Most male actors are understandably wary of baring it all on screen, since they are constantly facing the scrutiny of critics and the public for every aspect of their performance. “The limp penis can never match up to the mystique that has kept it hidden from view for the last couple of centuries,” noted film studies professor Richard Dyer.
By putting it all out there, they either confirm or shatter the fantasies of their fans, who ultimately have to take what they see with a grain of salt. “It is the one part of an actor’s equipment that doesn’t answer to commands, instructions, suggestions, cajoling, or subtle fine-tuning; its range of expression is rather limited, its freedom of motion restricted,” said James Wolcott.
Once a director can get past the initial shock value of putting the penis on screen, it can be used for everything from comic relief to pure titillation:
Of course it would take a film about a male prostitute catering to lonely and bored suburban housewives to bring the penis to mainstream audiences. And while Paul Schrader’s 1980 film American Gigolo featured Richard Gere in the title role, it wasn’t initially supposed to feature his manhood so prominently on display. “If I recall, [the nudity] wasn’t in the script… It was just in the natural process of making the movie,” Gere told Entertainment Weekly.

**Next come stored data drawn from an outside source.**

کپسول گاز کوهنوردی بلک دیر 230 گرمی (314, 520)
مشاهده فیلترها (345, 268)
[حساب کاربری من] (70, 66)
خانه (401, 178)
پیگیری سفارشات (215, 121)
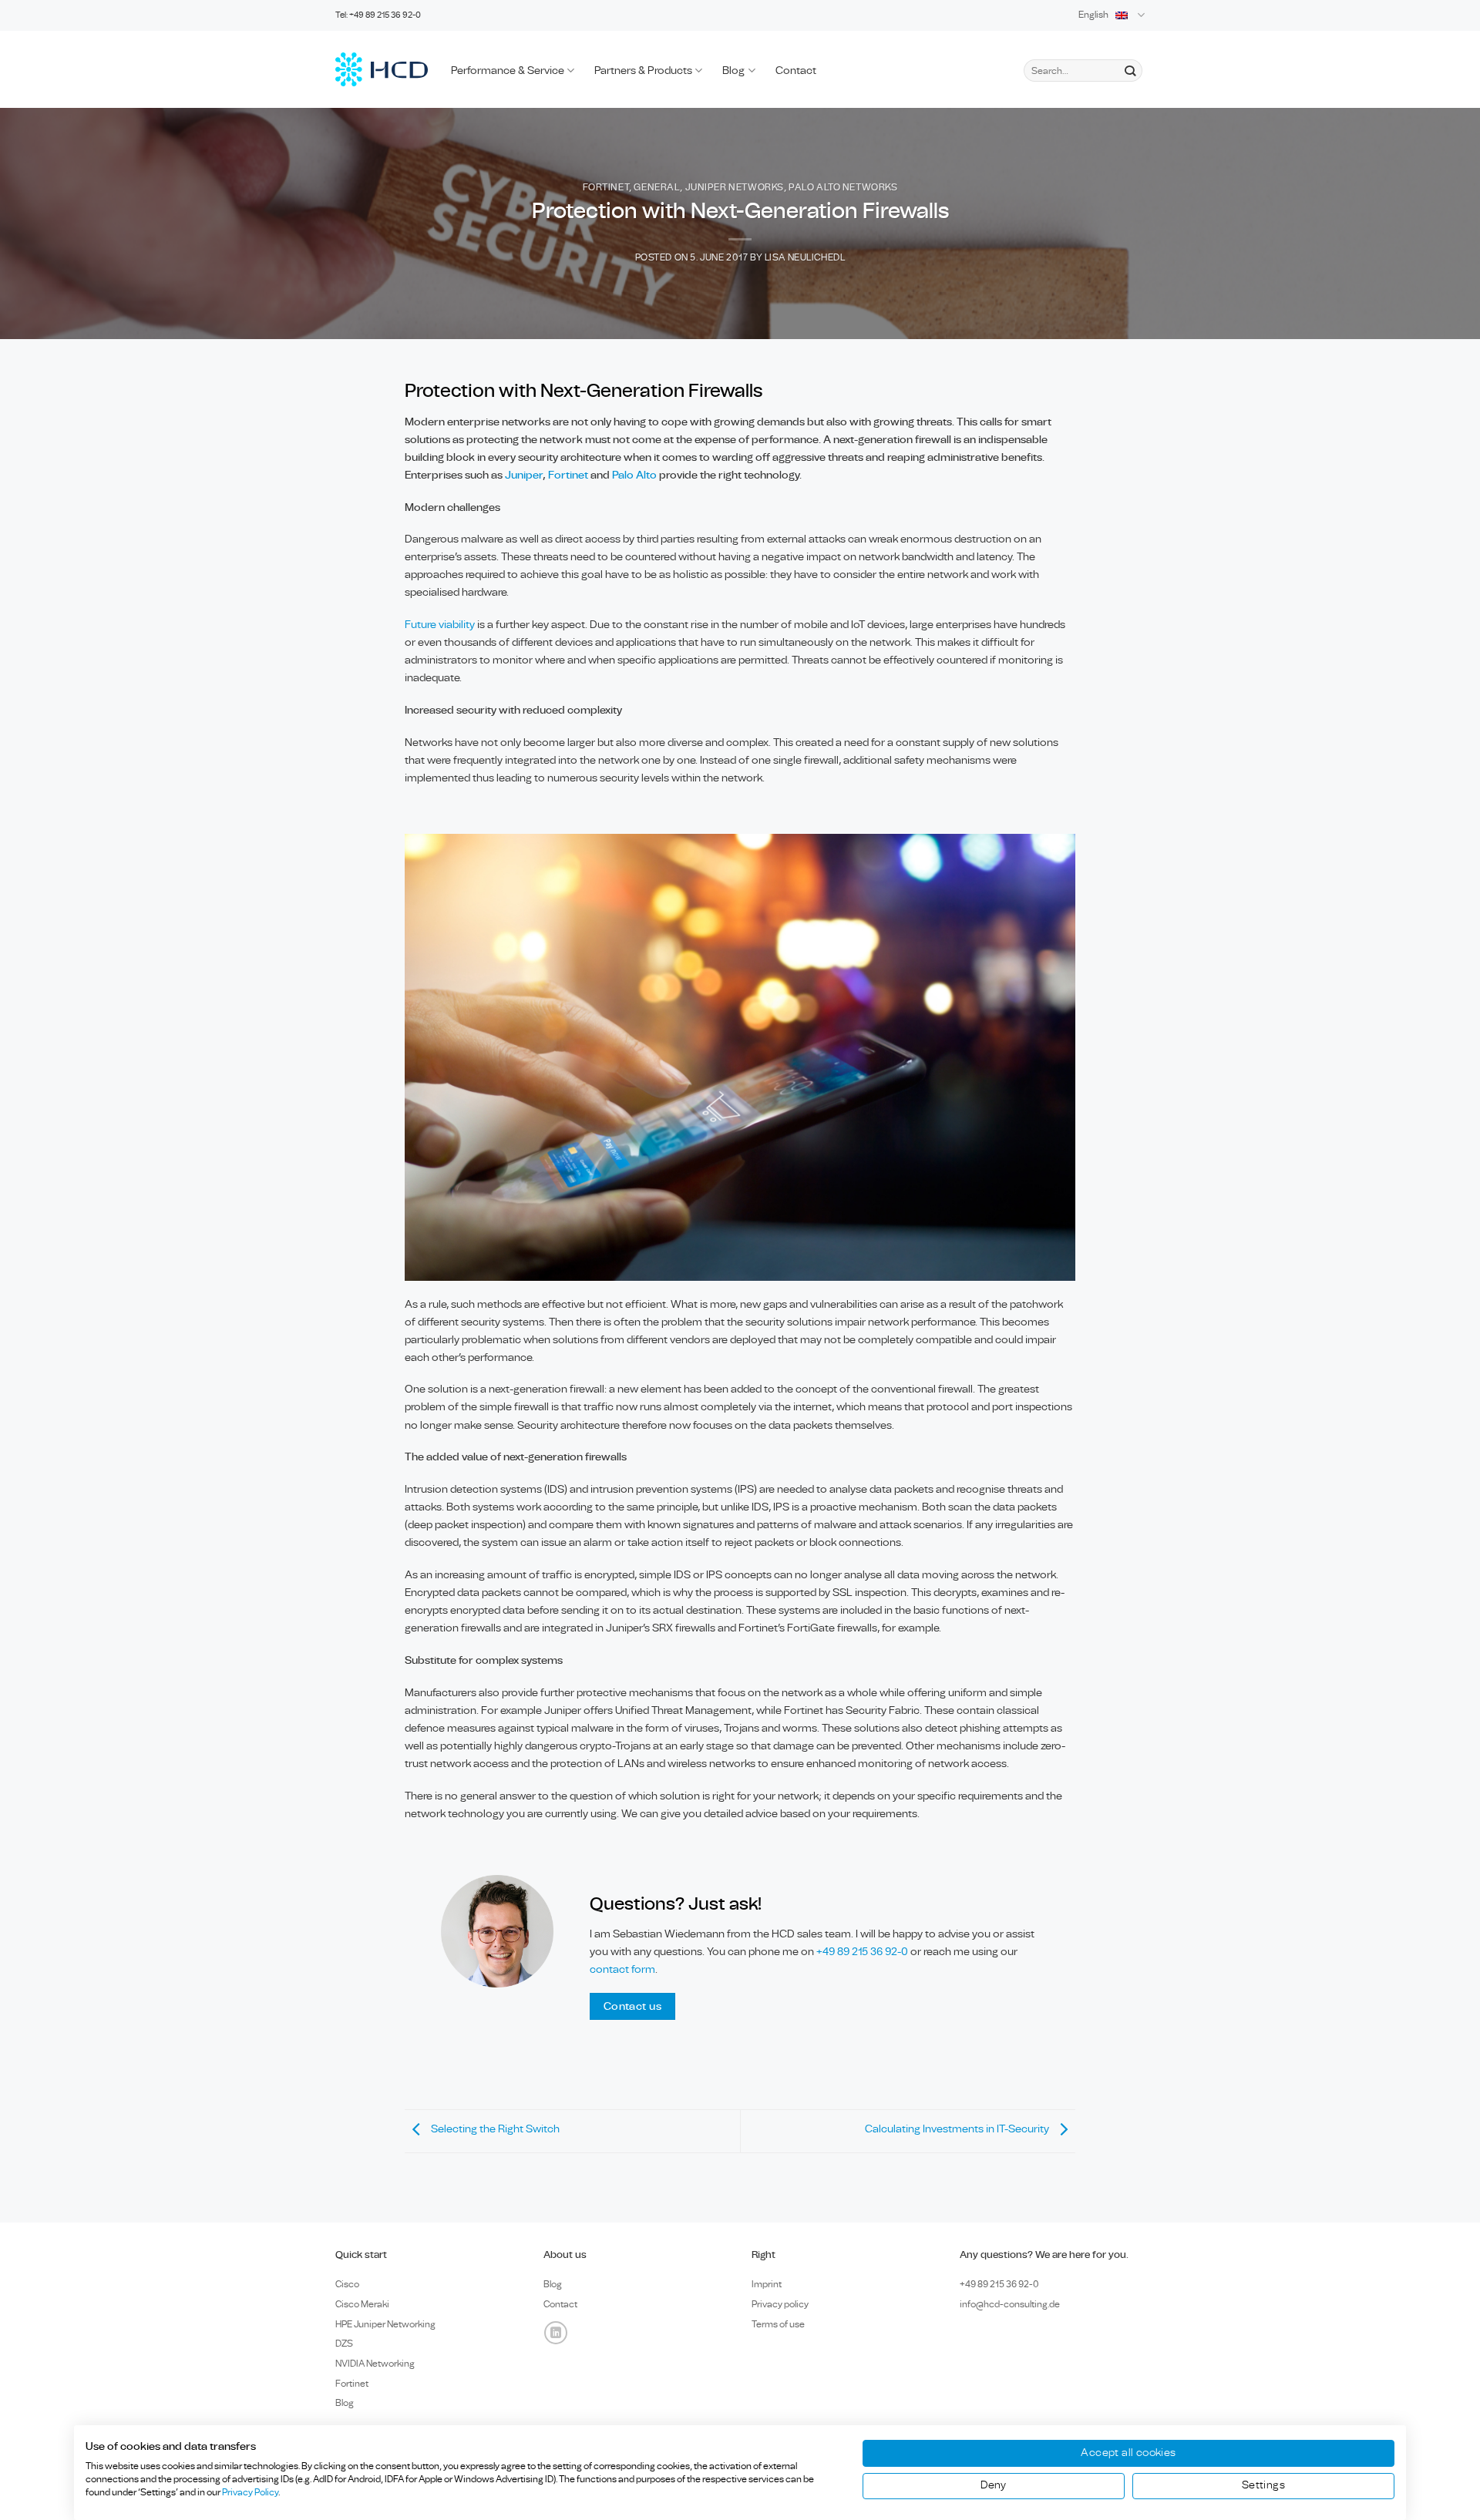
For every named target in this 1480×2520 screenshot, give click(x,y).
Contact (795, 70)
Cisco (347, 2284)
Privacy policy (780, 2304)
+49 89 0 (999, 2284)
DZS (344, 2343)
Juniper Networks (734, 187)
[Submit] (1130, 70)
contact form (622, 1969)
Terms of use (778, 2324)
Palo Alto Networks (843, 187)
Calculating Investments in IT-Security (958, 2129)
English (1093, 15)
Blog (733, 70)
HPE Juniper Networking (385, 2324)
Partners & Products (643, 70)
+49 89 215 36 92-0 (863, 1951)
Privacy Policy (250, 2492)
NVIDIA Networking (375, 2363)
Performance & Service (507, 70)
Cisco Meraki (362, 2304)
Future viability (441, 624)
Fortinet (606, 187)
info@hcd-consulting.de (1010, 2304)
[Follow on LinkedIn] (555, 2332)
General (657, 187)
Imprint (767, 2284)
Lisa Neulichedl (805, 258)
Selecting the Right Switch (494, 2129)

Perhaps the most shocking thing about seeing Kevin Bacon’s member in Wild Things is the nonchalance with which he reveals himself. Stripped of his clothes but still bearing that trademark smirk, he seems content and confident in his masculinity as he exits the shower, nabbing a towel casually thrown to him by Matt Dillon.
The first time I saw a penis on screen was a fleeting glimpse of Ewan McGregor’s post coital unit in Trainspotting as he was being kicked out of bed by a woman following a one-night stand. I must have rewound that part at least twenty times, so intrigued by seeing something my young eyes shouldn’t really have been seeing. I was even more impressed with his “performance” in Todd Haynes’ 1998 glam rock opus Velvet Goldmine, where he plays Curt Wild, a rockstar who takes a cue from Jim Morrison when he flashes the screaming crowd during a raucous concert. When recalling his first time baring it all before an audience, McGregor said, “I remember getting a kind of rush out of that first time, a slight feeling of power about it, you know?”
Being dumped always makes us feel like we’re at our most vulnerable. Jason Segal takes it one step further with his comic twist on the full frontal scene in 2008’s Forgetting Sarah Marshall, where he is broken up with in the buff. As his soon-to-be ex-girlfriend urges him to put some clothes on so they can talk about it, he stubbornly refuses. “As soon as I put clothes on, it’ll all be over,” he asserts, as if staying in that naked moment is the last time he can savor the ebbing relationship.
The Awe-Inspiring – Michael Fassbender, Shame
Michael Fassbender’s turn as a sex addict in 2011’s Shame earned him plenty of accolades and praise from Hollywood elite like George Clooney and Charlize Theron. His performance was the antithesis of the title of the film, with his manhood brazenly on display for all to see.